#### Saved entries
───

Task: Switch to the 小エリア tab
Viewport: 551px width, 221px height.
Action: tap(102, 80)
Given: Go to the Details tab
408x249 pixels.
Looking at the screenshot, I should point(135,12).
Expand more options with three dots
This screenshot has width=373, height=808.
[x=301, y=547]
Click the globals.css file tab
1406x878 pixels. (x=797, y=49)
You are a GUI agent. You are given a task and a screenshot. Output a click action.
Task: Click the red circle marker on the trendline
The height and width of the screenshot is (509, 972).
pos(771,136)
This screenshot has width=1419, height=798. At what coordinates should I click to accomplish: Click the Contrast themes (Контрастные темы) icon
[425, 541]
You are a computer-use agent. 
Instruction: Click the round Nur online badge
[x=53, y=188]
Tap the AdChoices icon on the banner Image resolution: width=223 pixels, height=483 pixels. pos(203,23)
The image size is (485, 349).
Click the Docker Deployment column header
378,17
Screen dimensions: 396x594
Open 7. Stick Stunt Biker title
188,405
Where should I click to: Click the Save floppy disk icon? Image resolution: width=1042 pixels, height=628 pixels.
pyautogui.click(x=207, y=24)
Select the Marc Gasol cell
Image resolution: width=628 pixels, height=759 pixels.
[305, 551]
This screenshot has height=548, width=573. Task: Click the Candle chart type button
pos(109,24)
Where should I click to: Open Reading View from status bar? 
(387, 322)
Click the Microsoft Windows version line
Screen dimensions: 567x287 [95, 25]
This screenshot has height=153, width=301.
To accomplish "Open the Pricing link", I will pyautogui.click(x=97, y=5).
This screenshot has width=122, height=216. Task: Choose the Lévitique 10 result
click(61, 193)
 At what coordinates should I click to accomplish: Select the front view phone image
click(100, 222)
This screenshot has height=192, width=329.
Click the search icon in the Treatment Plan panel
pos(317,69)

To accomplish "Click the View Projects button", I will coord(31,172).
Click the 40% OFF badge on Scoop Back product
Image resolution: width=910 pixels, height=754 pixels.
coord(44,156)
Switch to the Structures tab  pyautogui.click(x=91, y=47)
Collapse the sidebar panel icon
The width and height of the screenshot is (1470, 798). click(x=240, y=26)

───

Take exactly the lines from the one containing "Given: Go to the Details tab" through the one containing "You are a GUI" in the data above, and output them with nothing added.

#### YOUR RESPONSE
Given: Go to the Details tab
408x249 pixels.
Looking at the screenshot, I should point(135,12).
Expand more options with three dots
This screenshot has width=373, height=808.
[x=301, y=547]
Click the globals.css file tab
1406x878 pixels. (x=797, y=49)
You are a GUI agent. You are given a task and a screenshot. Output a click action.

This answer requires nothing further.